Whatever Nvidia image I use, I get a timeout error during deployment.The instance does seem to be created and looks OK, but its still worrisome. Tried it multiple times and on multiple nvidia image types
Details:
nvidia-ngc-image has resource warnings
nvidia-ngc-image-1-software: {“ResourceType”:“runtimeconfig.v1beta1.waiter”,“ResourceErrorCode”:“504”,“ResourceErrorMessage”:“Timeout expired.”}
Overview - nvidia-ngc-image-1
nvidia-ngc-image nvidia-ngc-image.jinja
nvidia-ngc-image-vm-tmpl vm_instance.py
nvidia-ngc-image-1-vm vm instance
software-status software_status.py
nvidia-ngc-image-1-config config
nvidia-ngc-image-1-software config waiter . <---- this seems to be where the failure happens.
software-status-script software_status_script.py
I’m still seeing this issue using “PyTorch from NVIDIA”:
nvidia-gpu-cloud-pytorch-image has resource level errors
nvidia-gpu-cloud-pytorch-image-1-software: {“ResourceType”:“runtimeconfig.v1beta1.waiter”,“ResourceErrorCode”:“504”,“ResourceErrorMessage”:“Timeout expired.”}
I just deployed that image in us-west1-b with a v100. It did seem to take an unusually long time.
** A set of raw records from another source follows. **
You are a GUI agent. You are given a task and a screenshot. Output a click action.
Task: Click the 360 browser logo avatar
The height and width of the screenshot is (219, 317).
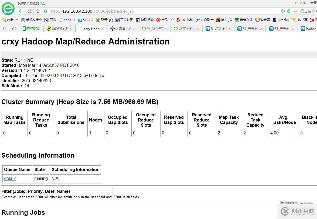8,9
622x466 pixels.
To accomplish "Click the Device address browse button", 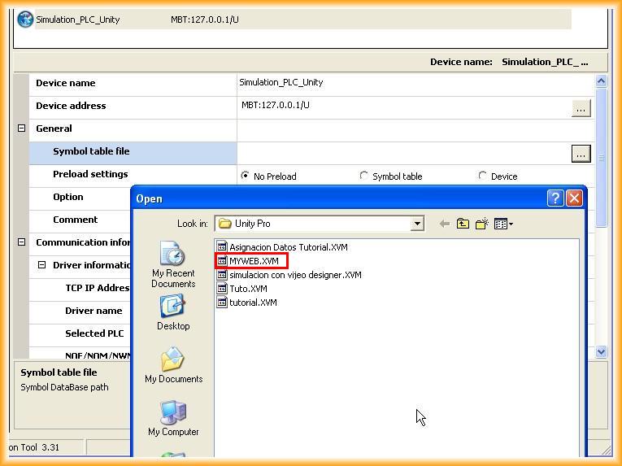I will click(581, 108).
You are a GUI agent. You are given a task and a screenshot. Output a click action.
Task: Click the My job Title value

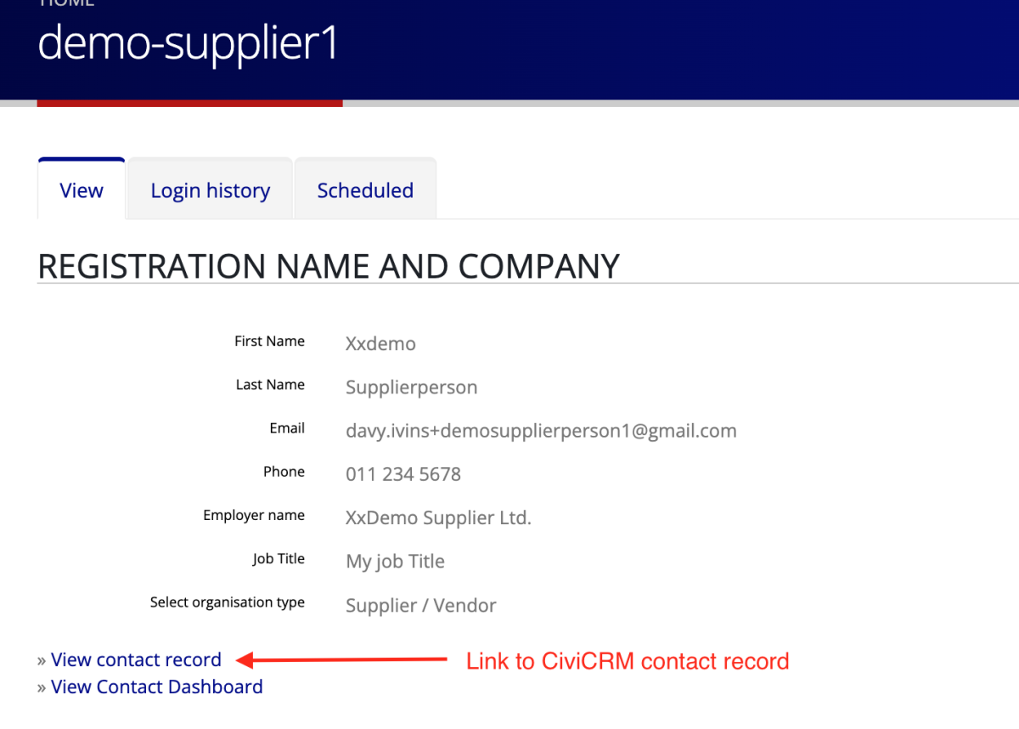click(x=395, y=562)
After you get the timeout, go ahead and check the GCP console to see if a VM instance was actually created. We have seen timeout messages displayed even though an instance was successfully created. Obviously, you won’t want GPU instances running that you aren’t using.
I’ll report to GCP Cloud and suggest you do the same. You wouldn’t want an instance hanging around for days billing your account that you weren’t aware of.
the same error has appeared again: nvidia-gpu-cloud-pytorch-image-2-software: {“ResourceType”:“runtimeconfig.v1beta1.waiter”,“ResourceErrorCode”:“504”,“ResourceErrorMessage”:“Timeout expired.”} when I try to create the instance based on “NVIDIA GPU-Optimized Image for PyTorch”